C'est le matin, vers 8h, que l'énorme incendie s'est déclaré à Wadi Chahrour, avant de s'étendre à Betchay puis à Baabda, et jusqu'à Jamhour, où le Collège Notre-Dame a évacué ses élèves. Les flammes se sont dangereusement approchées du palais présidentiel à Baabda et des parkings ont été vidés, de peur que des flammèches n'embrasent les véhicules. Mais le palais, où les responsables politiques étaient en réunion dans le cadre du dialogue auquel les avait conviés le président de la République Michel Sleiman, n'a finalement pas été mis en danger. Des centaines d'autres résidences dans les différents villages touchés ont été cernées par les flammes : selon la Défense civile, des cas d'asphyxie ont été rapportés, mais aucune victime n'était à déplorer. Les hélicoptères de l'armée ont été mis à profit pour contribuer à l'extinction des incendies.
Le fait marquant de la journée d'hier a été le retard dans l'arrivée des secours, un retard qui a coûté au Liban de grands espaces verts, notamment une partie substantielle de la forêt de Baabda, une réserve gérée par l'ONG Terre-Liban. Paul Abi Rached, président de l'association, ne décolérait pas. « L'incendie a commencé à Wadi Chahrour, il était très limité le matin et aurait pu être maîtrisé très rapidement, dit-il à L'Orient-Le Jour. Au lieu de cela, le feu s'est étendu et la forêt a brûlé. Nous estimons avoir perdu 80 % de la réserve au moins. Nous avons lancé le premier appel dès 8h30, mais aucune municipalité n'a bougé, au lieu de mettre à disposition leurs réservoirs d'eau et d'envoyer leurs employés municipaux pour éviter le pire ! Sachant que la Défense civile était débordée et que sa priorité était de sauver les maisons. Or la réserve, avec sa biodiversité, est une richesse nationale ! »

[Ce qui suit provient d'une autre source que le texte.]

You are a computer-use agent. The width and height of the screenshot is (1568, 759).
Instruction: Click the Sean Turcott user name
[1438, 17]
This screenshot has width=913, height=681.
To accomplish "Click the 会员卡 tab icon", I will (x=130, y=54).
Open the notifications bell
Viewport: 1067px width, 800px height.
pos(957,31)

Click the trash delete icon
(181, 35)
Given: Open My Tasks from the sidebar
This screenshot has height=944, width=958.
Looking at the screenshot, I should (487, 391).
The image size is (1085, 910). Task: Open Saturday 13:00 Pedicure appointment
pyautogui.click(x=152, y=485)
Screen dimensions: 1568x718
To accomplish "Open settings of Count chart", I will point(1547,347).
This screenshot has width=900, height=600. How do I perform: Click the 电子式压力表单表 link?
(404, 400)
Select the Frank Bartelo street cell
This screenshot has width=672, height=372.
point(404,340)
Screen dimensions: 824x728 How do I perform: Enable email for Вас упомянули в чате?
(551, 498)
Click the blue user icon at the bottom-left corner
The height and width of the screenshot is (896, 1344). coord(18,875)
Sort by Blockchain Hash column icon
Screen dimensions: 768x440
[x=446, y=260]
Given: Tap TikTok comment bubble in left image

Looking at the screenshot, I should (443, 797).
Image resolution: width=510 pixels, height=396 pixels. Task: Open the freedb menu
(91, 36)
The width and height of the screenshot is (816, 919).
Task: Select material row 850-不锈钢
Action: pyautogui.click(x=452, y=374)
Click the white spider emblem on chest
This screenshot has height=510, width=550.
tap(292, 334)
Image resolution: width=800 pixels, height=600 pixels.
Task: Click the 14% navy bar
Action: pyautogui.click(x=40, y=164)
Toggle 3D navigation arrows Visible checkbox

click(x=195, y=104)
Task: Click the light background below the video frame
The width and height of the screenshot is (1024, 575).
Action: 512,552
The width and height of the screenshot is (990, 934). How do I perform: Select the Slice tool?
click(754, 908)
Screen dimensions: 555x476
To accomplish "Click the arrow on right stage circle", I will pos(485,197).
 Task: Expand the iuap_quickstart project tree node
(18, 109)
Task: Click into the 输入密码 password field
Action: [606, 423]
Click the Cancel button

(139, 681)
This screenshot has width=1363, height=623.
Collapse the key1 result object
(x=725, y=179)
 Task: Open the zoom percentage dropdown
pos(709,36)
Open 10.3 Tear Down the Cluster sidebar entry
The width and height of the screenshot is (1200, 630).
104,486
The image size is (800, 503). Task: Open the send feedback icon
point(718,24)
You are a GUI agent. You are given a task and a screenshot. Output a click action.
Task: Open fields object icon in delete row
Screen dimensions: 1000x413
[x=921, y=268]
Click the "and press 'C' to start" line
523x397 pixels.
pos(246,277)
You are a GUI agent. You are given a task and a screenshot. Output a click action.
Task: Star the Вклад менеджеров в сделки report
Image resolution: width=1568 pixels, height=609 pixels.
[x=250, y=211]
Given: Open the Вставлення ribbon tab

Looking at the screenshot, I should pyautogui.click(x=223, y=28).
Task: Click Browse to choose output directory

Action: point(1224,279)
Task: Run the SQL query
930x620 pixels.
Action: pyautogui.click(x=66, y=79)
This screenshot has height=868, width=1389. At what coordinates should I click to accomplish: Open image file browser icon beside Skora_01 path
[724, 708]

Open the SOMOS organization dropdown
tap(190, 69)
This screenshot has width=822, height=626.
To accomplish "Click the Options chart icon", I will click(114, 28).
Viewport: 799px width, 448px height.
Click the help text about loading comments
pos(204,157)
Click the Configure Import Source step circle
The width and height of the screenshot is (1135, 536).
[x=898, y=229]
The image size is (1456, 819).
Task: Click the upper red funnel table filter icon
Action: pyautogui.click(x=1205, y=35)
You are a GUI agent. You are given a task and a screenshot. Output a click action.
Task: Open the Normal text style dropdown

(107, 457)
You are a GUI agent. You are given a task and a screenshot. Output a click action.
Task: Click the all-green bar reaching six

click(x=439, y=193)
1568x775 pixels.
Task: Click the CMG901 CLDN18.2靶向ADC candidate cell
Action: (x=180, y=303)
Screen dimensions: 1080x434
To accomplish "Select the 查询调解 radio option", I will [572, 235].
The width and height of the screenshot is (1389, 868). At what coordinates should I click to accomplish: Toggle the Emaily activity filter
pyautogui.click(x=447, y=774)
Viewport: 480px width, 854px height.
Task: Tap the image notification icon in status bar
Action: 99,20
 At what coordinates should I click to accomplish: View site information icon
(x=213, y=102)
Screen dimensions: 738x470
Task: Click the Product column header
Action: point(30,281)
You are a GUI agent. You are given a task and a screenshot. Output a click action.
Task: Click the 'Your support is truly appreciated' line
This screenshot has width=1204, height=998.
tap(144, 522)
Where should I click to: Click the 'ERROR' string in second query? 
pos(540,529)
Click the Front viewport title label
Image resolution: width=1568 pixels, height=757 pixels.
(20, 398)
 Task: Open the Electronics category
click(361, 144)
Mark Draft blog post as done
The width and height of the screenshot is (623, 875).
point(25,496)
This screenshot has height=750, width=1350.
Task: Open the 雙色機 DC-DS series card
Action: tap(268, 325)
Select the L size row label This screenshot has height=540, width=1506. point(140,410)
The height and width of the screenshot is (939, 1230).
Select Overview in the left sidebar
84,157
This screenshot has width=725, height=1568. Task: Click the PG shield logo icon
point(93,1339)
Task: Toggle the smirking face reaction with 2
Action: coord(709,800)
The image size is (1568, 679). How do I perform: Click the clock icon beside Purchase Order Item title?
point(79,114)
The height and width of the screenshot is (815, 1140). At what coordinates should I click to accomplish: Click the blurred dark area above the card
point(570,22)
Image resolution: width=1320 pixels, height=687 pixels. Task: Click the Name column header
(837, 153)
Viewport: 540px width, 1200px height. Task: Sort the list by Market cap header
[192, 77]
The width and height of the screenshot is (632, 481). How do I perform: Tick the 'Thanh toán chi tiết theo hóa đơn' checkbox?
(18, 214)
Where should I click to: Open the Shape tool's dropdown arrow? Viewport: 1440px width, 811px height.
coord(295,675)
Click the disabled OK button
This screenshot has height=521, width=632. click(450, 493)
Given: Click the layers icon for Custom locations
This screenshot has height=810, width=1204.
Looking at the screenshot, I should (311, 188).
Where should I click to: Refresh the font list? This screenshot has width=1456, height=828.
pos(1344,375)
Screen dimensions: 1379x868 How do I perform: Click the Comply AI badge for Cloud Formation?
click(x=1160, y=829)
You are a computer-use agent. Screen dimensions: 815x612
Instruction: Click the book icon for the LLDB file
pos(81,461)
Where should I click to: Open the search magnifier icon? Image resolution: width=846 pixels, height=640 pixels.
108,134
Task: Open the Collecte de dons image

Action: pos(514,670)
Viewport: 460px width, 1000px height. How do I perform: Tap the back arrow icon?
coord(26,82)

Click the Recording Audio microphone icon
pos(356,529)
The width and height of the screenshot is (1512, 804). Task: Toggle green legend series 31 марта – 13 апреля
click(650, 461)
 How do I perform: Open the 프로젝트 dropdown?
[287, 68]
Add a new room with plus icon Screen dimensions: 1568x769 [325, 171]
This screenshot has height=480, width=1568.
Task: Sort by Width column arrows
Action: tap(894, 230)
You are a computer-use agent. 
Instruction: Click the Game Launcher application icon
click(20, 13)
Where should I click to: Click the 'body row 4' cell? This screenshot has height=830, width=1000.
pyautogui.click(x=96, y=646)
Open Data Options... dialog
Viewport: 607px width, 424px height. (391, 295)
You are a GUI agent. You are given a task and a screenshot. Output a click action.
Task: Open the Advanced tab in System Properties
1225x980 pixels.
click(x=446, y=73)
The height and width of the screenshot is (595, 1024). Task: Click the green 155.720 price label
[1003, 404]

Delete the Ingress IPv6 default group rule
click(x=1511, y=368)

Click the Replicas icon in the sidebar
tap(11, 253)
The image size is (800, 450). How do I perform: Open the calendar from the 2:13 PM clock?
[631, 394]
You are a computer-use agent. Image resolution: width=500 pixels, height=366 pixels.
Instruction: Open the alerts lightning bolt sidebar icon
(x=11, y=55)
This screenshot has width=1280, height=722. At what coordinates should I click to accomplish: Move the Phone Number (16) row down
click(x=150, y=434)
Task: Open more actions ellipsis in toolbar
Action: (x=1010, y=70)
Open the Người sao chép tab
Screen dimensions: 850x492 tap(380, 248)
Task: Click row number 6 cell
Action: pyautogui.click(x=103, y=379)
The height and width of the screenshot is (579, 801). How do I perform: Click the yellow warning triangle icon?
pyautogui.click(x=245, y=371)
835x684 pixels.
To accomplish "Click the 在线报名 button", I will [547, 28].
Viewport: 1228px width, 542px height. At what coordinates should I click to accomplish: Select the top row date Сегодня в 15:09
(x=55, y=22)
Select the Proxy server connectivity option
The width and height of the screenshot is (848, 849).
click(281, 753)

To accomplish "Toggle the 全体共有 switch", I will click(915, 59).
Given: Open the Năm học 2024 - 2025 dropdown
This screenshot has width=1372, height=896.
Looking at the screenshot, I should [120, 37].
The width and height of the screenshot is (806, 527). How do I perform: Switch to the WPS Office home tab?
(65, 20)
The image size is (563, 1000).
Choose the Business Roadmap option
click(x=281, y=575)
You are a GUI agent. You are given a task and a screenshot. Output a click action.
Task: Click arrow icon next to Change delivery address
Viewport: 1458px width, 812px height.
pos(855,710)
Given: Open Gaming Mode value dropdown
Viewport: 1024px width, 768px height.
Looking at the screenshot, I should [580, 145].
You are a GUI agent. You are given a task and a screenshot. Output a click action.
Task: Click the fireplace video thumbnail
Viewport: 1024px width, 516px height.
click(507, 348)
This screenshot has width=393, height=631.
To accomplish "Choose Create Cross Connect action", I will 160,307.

Selon l'écologiste, les volontaires se sont chargés eux-mêmes d'éteindre le feu, avec les moyens de bord. « Même si nous sommes préparés à l'éventualité des incendies, nous n'avons jamais vu ça, s'insurge Paul Abi Rached. Le feu s'est propagé de part et d'autre de la forêt en quelques minutes ! »
Sur l'ancienne route de Jamhour, lundi matin. Photo Nour Braïdy
« Même pendant la guerre, nous n'avons pas vu une telle désolation »
Les incendies précoces de mai ont pris les autorités de court et semé la panique auprès des habitants dont des centaines se sont retrouvés encerclés dans leurs propres immeubles. Des témoignages ont été recueillis par nos collaborateurs Nour Braïdy et Matthieu Karam pour Lorientlejour.com. Un homme qui jetait des seaux d'eau sur les broussailles en feu sur l'ancienne route de Jamhour s'est plaint du fait que « l'incendie a commencé tôt ce matin et personne n'est encore venu (les) aider », plusieurs heures plus tard.
« Les flammes se sont arrêtées devant notre immeuble, car nous avons imbibé la terre d'eau. Le spectacle est terrible, c'est un désastre », a expliqué Rami, un Libanais de 40 ans qui habite Baabda depuis l'enfance. « Même pendant la guerre, nous n'avons pas vu, ici, un tel spectacle de désolation. » Rami s'est insurgé lui aussi contre l'inefficacité des secours. « L'armée est venue avec une citerne et un tuyau de seulement quatre mètres. Les soldats ont arrosé les rochers, puis sont repartis ! » a-t-il dit.
Certains habitants ont même été jusqu'à préparer leurs bagages dans la perspective de quitter leurs domiciles. Mais leurs demeures ont finalement été épargnées en raison de l'intervention des pompiers.
À la mi-journée, un responsable des Forces de sécurité intérieure a indiqué que l'incendie avait atteint l'ambassade d'Ukraine et la maison de l'ambassadeur de Jordanie. La région de Baabda abrite plusieurs ambassades et résidences d'ambassadeurs.
Après l'incendie, spectacle de désolation à Baabda. Photo envoyée par un lecteur
Climat difficile et précautions insuffisantes
La rapidité de propagation des flammes hier était due aux conditions climatiques exceptionnelles.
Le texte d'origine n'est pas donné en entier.